-- begin --

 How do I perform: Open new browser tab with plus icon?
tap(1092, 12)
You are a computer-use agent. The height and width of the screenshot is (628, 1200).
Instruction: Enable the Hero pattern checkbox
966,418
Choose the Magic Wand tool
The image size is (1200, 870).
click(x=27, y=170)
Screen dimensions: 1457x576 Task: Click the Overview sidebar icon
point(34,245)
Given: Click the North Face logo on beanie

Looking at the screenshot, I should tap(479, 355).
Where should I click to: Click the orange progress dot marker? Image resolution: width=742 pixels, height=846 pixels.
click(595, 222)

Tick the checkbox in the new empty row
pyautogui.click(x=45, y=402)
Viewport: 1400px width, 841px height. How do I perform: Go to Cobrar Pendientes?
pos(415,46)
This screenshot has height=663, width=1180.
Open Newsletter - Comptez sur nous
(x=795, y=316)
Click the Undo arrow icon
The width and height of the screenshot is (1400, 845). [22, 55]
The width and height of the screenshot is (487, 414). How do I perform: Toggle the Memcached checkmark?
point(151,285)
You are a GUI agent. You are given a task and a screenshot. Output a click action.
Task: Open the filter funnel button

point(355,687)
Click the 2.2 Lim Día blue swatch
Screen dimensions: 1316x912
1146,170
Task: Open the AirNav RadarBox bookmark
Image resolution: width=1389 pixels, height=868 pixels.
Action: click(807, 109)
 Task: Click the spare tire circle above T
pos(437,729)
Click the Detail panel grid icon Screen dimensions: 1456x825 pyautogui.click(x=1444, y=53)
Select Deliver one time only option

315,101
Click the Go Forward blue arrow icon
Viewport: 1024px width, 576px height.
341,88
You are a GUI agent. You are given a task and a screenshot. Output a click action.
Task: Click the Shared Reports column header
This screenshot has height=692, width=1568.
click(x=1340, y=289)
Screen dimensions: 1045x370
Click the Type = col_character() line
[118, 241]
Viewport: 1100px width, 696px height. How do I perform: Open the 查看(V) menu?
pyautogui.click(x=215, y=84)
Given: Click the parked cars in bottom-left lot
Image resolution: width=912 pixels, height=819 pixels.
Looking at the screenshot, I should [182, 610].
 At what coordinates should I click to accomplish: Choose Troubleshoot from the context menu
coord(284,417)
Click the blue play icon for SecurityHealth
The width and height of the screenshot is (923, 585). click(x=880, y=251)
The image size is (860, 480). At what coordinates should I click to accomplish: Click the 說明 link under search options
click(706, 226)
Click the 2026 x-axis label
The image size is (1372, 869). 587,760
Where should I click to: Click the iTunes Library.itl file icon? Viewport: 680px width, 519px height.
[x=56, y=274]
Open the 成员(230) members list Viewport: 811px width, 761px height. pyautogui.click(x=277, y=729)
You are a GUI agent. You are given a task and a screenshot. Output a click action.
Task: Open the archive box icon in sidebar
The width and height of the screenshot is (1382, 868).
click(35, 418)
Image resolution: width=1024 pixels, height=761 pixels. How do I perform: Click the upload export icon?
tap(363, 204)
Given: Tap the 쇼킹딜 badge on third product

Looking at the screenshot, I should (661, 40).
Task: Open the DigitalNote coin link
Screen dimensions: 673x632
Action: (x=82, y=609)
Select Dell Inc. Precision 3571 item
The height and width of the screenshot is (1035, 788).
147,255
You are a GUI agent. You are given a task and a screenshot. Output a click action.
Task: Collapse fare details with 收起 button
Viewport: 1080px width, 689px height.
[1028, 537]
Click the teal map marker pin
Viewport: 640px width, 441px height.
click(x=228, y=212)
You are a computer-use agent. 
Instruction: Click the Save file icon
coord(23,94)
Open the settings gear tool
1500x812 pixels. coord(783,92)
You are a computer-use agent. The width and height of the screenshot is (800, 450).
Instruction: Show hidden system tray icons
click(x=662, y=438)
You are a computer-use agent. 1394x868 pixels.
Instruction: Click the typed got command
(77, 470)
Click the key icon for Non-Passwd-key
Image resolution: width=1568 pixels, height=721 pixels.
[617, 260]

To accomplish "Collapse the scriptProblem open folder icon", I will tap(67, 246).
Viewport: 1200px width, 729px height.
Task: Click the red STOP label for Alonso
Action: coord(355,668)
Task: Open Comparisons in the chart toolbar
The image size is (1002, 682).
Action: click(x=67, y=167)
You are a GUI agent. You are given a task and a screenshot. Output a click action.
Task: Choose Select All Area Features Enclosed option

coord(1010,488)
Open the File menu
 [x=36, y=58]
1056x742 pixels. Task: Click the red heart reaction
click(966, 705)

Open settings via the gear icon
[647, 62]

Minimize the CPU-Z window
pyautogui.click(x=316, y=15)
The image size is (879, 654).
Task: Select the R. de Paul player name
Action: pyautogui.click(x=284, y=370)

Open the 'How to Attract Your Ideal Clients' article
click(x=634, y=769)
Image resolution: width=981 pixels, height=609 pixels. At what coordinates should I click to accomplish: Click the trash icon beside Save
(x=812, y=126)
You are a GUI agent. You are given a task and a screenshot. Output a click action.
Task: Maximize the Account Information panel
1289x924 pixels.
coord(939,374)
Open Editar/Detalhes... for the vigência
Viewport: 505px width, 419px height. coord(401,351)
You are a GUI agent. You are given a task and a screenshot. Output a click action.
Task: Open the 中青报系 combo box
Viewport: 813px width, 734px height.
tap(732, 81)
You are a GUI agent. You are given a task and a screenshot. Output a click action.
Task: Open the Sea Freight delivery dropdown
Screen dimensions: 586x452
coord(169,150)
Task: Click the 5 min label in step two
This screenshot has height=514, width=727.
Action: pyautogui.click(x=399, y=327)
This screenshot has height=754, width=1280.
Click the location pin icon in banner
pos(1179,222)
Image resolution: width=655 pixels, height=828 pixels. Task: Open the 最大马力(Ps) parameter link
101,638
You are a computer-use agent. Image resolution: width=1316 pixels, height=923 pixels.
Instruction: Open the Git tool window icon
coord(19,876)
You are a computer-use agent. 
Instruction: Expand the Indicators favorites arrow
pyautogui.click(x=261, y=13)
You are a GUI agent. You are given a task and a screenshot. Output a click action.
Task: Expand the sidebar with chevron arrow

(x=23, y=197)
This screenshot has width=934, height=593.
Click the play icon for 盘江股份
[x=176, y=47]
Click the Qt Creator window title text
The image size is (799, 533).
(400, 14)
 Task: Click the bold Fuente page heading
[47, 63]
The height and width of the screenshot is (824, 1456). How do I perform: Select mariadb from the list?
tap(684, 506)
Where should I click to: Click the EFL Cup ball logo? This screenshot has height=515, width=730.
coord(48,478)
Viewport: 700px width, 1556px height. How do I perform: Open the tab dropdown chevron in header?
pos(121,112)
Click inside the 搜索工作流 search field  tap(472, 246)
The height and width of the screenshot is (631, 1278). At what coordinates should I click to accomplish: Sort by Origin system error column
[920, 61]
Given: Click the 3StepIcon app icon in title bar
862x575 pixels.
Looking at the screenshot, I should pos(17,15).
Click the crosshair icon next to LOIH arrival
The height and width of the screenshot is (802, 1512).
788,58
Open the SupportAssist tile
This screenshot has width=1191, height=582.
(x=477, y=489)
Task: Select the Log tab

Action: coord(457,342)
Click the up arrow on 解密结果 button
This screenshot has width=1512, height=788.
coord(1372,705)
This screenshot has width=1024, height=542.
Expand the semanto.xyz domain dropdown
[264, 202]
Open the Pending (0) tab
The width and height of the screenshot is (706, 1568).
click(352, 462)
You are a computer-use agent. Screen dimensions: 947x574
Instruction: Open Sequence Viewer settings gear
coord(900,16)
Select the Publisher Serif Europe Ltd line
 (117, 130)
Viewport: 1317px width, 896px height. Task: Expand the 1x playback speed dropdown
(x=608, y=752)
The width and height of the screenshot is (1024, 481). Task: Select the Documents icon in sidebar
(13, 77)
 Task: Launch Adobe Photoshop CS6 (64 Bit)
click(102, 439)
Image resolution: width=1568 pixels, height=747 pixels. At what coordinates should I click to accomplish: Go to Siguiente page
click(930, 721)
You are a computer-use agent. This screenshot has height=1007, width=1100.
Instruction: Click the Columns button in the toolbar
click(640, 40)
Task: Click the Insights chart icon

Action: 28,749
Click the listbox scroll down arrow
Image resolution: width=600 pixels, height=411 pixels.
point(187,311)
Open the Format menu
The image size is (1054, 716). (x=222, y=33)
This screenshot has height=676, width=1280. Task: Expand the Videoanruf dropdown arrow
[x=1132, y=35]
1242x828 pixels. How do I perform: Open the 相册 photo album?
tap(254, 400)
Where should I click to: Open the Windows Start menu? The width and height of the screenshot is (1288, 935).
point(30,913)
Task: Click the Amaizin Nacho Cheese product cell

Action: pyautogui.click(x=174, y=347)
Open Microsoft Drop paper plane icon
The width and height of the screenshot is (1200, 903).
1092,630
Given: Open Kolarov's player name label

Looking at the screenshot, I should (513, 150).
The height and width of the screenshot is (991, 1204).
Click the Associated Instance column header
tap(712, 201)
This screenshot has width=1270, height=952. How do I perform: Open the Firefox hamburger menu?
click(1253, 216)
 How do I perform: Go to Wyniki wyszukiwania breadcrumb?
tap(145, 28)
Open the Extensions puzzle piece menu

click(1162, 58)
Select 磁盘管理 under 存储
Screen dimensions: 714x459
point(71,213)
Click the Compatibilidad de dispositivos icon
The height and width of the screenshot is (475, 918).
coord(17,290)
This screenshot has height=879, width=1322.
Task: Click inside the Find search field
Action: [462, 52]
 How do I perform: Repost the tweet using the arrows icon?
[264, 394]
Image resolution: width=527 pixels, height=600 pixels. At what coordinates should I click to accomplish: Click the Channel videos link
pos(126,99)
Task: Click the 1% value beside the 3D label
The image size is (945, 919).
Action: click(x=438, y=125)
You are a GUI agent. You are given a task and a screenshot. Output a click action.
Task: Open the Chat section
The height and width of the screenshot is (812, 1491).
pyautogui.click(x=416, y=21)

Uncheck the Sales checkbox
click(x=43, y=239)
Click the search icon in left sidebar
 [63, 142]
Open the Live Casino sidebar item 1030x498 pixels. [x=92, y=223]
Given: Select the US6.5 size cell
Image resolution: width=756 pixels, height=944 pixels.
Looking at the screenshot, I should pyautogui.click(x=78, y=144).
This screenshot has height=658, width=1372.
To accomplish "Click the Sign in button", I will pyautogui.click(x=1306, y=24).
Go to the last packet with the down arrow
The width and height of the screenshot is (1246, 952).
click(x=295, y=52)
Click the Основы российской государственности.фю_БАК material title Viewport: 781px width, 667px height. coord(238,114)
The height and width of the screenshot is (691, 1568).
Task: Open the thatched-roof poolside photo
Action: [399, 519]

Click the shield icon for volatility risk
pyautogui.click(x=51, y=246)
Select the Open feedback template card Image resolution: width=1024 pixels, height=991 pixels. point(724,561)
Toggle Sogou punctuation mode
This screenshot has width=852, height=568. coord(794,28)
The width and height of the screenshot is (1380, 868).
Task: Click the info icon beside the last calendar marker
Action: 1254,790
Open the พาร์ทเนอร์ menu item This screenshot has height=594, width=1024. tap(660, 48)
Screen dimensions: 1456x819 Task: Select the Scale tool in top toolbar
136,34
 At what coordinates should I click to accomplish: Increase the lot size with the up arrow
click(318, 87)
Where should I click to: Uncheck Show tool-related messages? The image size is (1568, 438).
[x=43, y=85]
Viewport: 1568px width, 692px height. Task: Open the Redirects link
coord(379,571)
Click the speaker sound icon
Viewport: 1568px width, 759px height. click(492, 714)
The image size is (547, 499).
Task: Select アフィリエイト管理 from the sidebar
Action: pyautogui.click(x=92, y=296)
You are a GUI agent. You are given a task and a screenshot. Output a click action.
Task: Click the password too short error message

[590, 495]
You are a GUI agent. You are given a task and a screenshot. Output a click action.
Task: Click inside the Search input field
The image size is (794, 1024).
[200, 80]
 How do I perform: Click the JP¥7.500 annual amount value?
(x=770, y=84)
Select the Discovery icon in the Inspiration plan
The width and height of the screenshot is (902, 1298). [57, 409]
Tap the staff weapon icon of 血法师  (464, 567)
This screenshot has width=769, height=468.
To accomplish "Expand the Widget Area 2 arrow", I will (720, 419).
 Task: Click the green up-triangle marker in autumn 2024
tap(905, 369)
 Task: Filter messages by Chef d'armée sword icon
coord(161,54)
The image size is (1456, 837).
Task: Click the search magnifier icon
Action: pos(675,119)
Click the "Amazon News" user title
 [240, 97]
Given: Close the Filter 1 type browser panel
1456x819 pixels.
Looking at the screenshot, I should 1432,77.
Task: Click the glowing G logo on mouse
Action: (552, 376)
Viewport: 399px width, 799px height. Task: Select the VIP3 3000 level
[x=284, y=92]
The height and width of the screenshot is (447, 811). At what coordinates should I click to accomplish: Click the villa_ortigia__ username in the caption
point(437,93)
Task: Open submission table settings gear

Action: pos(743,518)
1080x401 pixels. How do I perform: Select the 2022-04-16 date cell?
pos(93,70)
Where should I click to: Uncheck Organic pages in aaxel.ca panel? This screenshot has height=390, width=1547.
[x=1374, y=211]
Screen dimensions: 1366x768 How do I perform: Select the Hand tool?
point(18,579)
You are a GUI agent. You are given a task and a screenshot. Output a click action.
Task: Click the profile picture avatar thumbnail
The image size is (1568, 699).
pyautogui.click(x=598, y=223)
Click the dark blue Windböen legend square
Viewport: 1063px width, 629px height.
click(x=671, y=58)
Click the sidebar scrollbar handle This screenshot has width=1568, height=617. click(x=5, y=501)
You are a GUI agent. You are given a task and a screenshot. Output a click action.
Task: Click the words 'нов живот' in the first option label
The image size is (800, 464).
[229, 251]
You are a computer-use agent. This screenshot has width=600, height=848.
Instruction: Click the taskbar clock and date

-- end --

GOAL OF THE EXERCISE: Transcribe the records exactly, starting with their first line and ending with the line that contains "point(151,285)", including both of those lines.

WRITTEN RESPONSE:
 How do I perform: Open new browser tab with plus icon?
tap(1092, 12)
You are a computer-use agent. The height and width of the screenshot is (628, 1200).
Instruction: Enable the Hero pattern checkbox
966,418
Choose the Magic Wand tool
The image size is (1200, 870).
click(x=27, y=170)
Screen dimensions: 1457x576 Task: Click the Overview sidebar icon
point(34,245)
Given: Click the North Face logo on beanie

Looking at the screenshot, I should tap(479, 355).
Where should I click to: Click the orange progress dot marker? Image resolution: width=742 pixels, height=846 pixels.
click(595, 222)

Tick the checkbox in the new empty row
pyautogui.click(x=45, y=402)
Viewport: 1400px width, 841px height. How do I perform: Go to Cobrar Pendientes?
pos(415,46)
This screenshot has height=663, width=1180.
Open Newsletter - Comptez sur nous
(x=795, y=316)
Click the Undo arrow icon
The width and height of the screenshot is (1400, 845). [22, 55]
The width and height of the screenshot is (487, 414). How do I perform: Toggle the Memcached checkmark?
point(151,285)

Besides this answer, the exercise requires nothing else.